For the case-time-control analysis, Dr Florence Poizeau and colleagues evaluated data from the French national health insurance database of 9290 patients with high or low cardiovascular risk who were treated with ustekinumab between April 1, 2010 and December 31, 2016. Patients were evaluated during 2 time windows: the risk period, or the 6 months after beginning treatment and leading up to the serious cardiovascular event (SCE; defined as acute coronary syndrome or stroke), and the reference period, or the 6 to 12 months leading up to the risk period. A statistical analysis was conducted between September 2017 and July 2018 to calculate the odds ratio (OR) for the risk of a SCE after initiation of treatment.

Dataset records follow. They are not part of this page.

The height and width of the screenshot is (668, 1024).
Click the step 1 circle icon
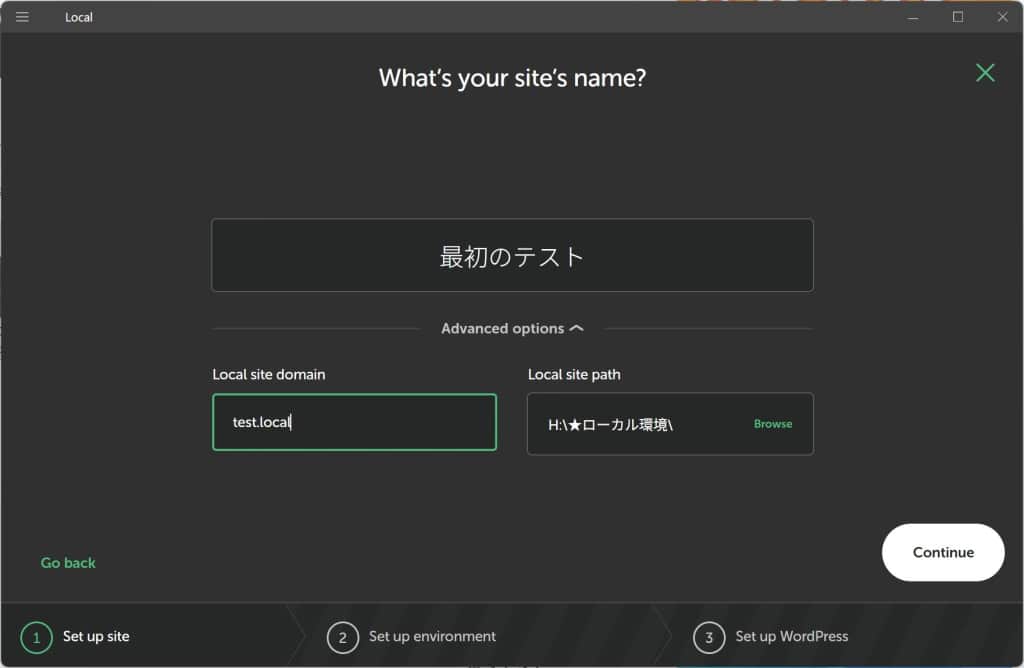pyautogui.click(x=36, y=637)
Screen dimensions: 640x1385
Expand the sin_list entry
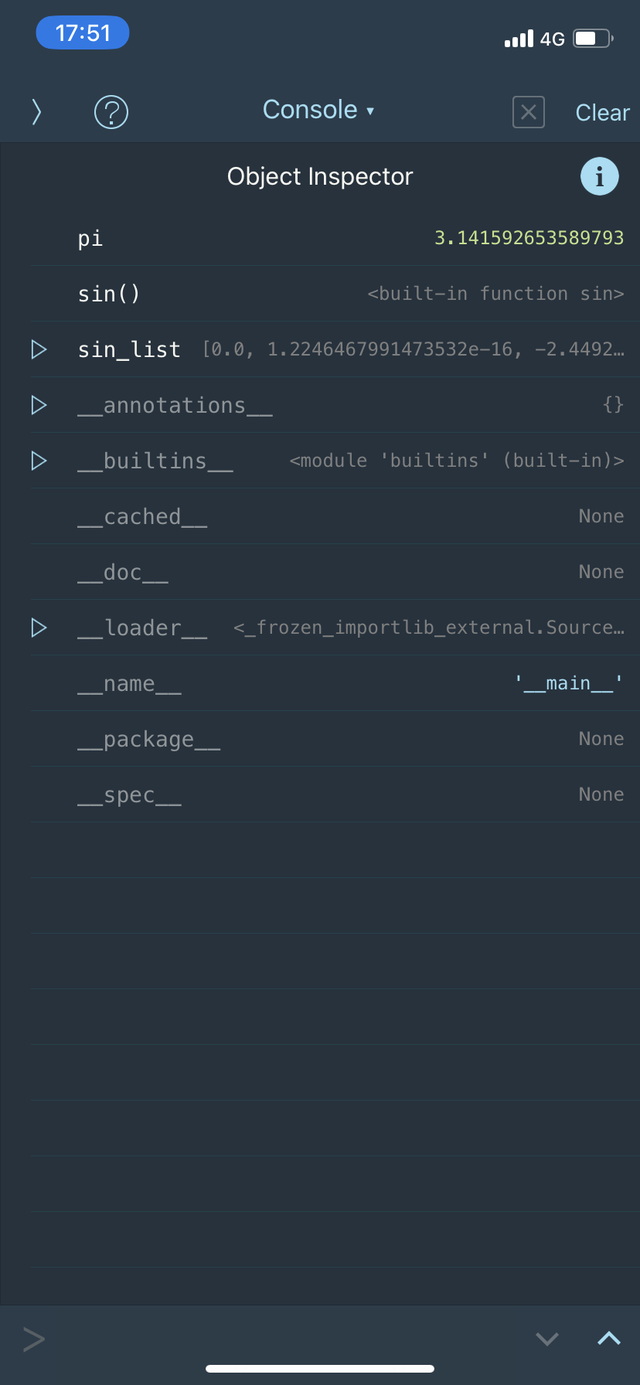click(39, 349)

Overall, there were 65 cases of acute coronary syndrome and 46 cases of stroke. Compared with patients with a low cardiovascular risk, patients with a high cardiovascular risk had a statistically significant association between initiation of ustekinumab treatment and SCE occurrence (OR, 0.30; 95% CI, 0.03-3.13 vs OR, 4.17; 95% CI, 1.19-14.59).

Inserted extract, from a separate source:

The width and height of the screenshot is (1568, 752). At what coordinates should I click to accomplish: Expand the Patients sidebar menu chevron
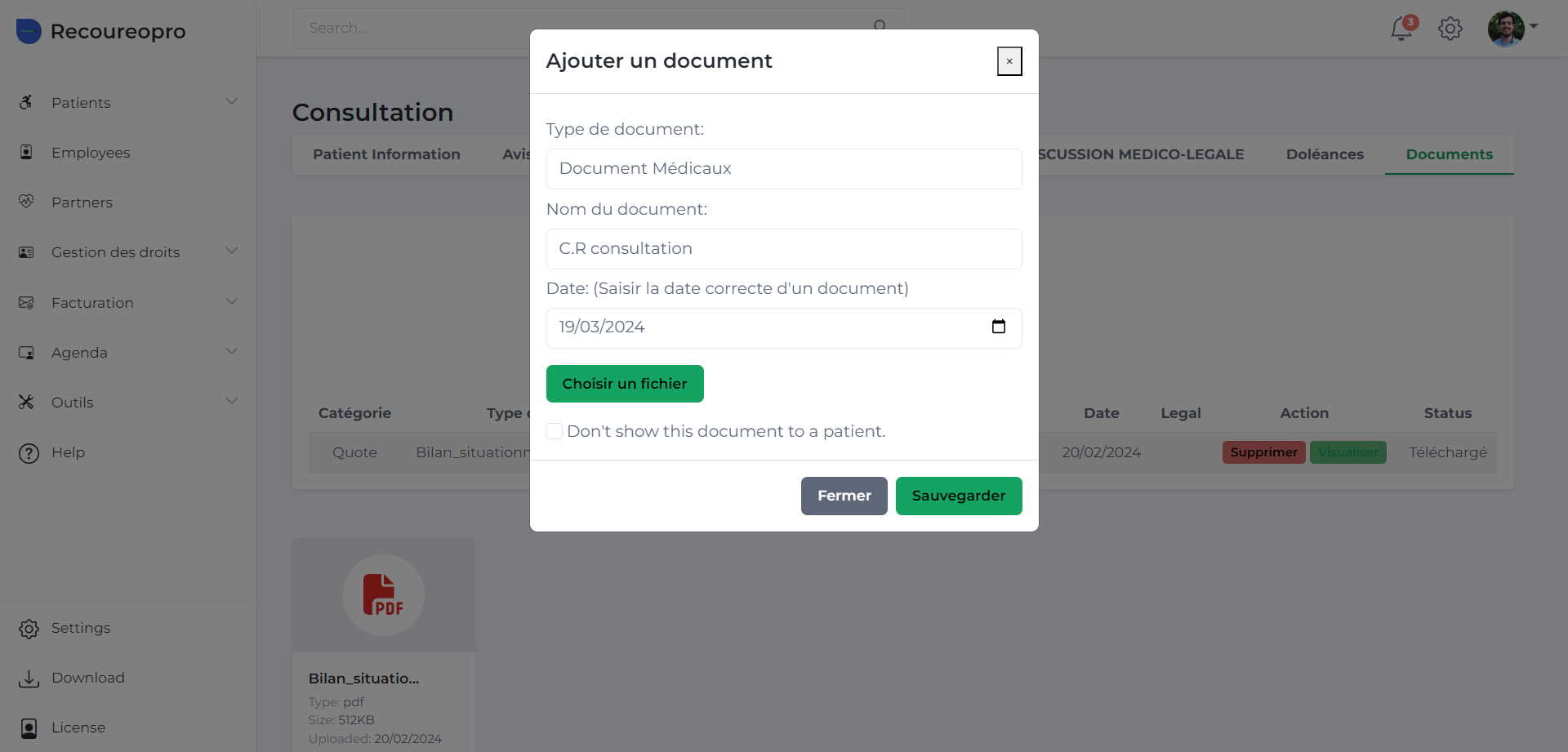point(232,102)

Pediatric Acute Severe Colitis Guidelines Adapted for Coronavirus Disease 2019

Adaptations to pediatric acute severe colitis (ASC) guidelines to include scenarios specific to severe acute respiratory syndrome coronavirus 2 (SARS-CoV-2) and coronavirus disease 2019 (COVID-19) generally support existing recommendations, especially the use of corticosteroids and escalation to infliximab regardless of SARS-CoV-2 status, according to a RAND appropriateness panel. The updated recommendations were published in the September 2020 issue of Gut.

A total of 14 pediatric gastroenterologists and pediatric experts in surgery, rheumatology, and respiratory and infectious diseases were included in the RAND appropriateness panel. Panelists rated the appropriateness of interventions for ASC in the context of the COVID-19 pandemic using the European Crohn’s and Colitis Organisation and European Society for Pediatric Gastroenterology, Hepatology and Nutrition guidelines for comparison. Results were discussed at a moderated meeting prior to a second survey.

Of the 113 clinical scenarios considered, panelists rated 30 as appropriate, 22 as uncertain, and 61 as inappropriate. In general, patients with ASC should undergo biologic screening and be swabbed for SARS-CoV-2 upon admission. All patients should be isolated regardless of testing results, and patients who test positive should be referred to a COVID-19 specialist irrespective of whether symptoms or signs of COVID-19 infection are present. Methylprednisolone was considered the only appropriate first-line treatment for all patients, with infliximab, cyclosporine, and tacrolimus considered inappropriate. However, in patients requiring second-line therapy, infliximab was deemed appropriate regardless of SARS-CoV-2 status. Delaying colectomy due to SARS-CoV-2 infection is not recommended. Both thromboprophylaxis and tapering corticosteroids over 8 to 10 weeks were rated appropriate for all patients with ASC. Following successful corticosteroid rescue, thiopurine maintenance was considered appropriate in patients with a negative SARS-CoV-2 swab and in asymptomatic patients with a positive swab.